4 DISCUSSION
This paper reports, to the best of our knowledge, the first valid survey
on KAP in occupation-based hand therapy, for hand therapists. We believe
that the sound psychometric properties of this survey offer promise for
future research and interventions in this area.
The methodology used to develop and validate this survey was rigorous,
iterative and used well-defined stages and processes to create the
initial item list, identify appropriate experts and peers to review the
instrument, consider it in terms of validity, utility and respondent
burden, make subsequent modifications to ensure optimum impact, and then
translate and verify it in Afrikaans.
Ensuring that South African hand therapists are competent and embrace
evidence-based practice is an essential element of professional
quality5. Evidence-based practice shows that OBP has
proven benefits in the treatment of a hand-related
condition3,21,25,41,42,43,44. The survey can thus be
used as a tool to plot practice trends to identify areas where
occupational therapists treating hand-related conditions can incorporate
OBP. This questionnaire should be of interest to South African hand
therapy educators delivering undergraduate and postgraduate programmes
as a tool to identify knowledge and attitudes towards OBP to inform
educational endeavours to promote the use of OBP. This questionnaire may
also be relevant for hand therapy educators internationally as the
initial items were derived from international literature, and no local
contextual issues were raised during the validation process. Moreover,
the questionnaire items lend themselves to adaptation to other fields of
practice, as KAP is a universal concern.
There are potential limitations in the process undertaken for
questionnaire development and its validation:
- The questionnaire items were identified from a comprehensive
literature search, however, as with all searches, there is the
possibility that important information was overlooked and relevant
items were not included. Furthermore, as accurate records were not
kept of the search process, there is no evidence that all relevant
literature was captured. However, as none of the validation group
identified new items, we believe that the item list is comprehensive.

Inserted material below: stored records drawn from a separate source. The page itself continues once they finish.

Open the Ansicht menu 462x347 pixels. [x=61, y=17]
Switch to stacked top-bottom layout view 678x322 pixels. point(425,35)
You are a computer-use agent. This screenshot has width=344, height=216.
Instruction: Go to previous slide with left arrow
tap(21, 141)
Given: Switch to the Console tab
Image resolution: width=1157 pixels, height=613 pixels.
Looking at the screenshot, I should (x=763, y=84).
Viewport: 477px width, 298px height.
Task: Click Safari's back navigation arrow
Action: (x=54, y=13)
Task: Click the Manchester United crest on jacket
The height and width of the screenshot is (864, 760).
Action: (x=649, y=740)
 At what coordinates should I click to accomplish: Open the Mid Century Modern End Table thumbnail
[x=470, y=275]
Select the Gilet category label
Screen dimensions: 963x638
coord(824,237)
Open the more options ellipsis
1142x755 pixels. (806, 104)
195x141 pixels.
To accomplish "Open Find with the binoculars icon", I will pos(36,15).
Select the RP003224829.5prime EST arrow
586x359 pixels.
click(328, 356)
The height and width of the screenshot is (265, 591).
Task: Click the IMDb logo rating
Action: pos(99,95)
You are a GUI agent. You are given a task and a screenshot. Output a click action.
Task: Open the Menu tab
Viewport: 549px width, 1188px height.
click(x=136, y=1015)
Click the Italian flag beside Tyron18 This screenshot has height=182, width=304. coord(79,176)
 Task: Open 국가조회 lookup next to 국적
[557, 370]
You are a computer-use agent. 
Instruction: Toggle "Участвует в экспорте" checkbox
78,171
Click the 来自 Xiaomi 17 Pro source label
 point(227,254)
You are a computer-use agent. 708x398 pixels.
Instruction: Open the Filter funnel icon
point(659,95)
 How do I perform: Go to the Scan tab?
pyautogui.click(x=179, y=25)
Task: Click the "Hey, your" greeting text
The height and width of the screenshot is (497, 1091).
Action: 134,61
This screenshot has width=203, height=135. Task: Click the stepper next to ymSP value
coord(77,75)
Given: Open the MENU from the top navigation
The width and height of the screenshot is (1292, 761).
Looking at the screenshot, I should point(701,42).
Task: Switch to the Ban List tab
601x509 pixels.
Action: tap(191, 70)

- Bias may have been introduced by the purposive sampling of experts and
peers in the validation group. All participants were of the same race,
and from relatively similar backgrounds. They therefore may not have
brought important knowledge about culture and race to the discussions,
in ways that may have provided a different lens to capture information
on KAP in occupation-based hand therapy in South Africa. This was
partially unavoidable due to the limited pool of occupational therapy
academics with expertise in the field of hand therapy in South Africa.
The peer group could however have been more diverse and larger; this
is a serious limitation that should be addressed in further validation
studies of this instrument.
A pilot study was not conducted, to test for utility, to determine
whether there were further redundant items, or to consider issues of
intra-rater reliability over time. KAP contains attributes that may
change between two test periods, depending on participant exposure to
learning opportunities in the interim period.18 The
decision not to conduct a pilot study was made because the sample of
hand therapists in South Africa is relatively small, and the intention
of the eventual application of this questionnaire was to capture KAP
nationally. Conducting a pilot study would thus have reduced the
available pool of respondents for a larger national survey. The
questionnaire development and validation process could thus be
criticised as no information on its wider application exists.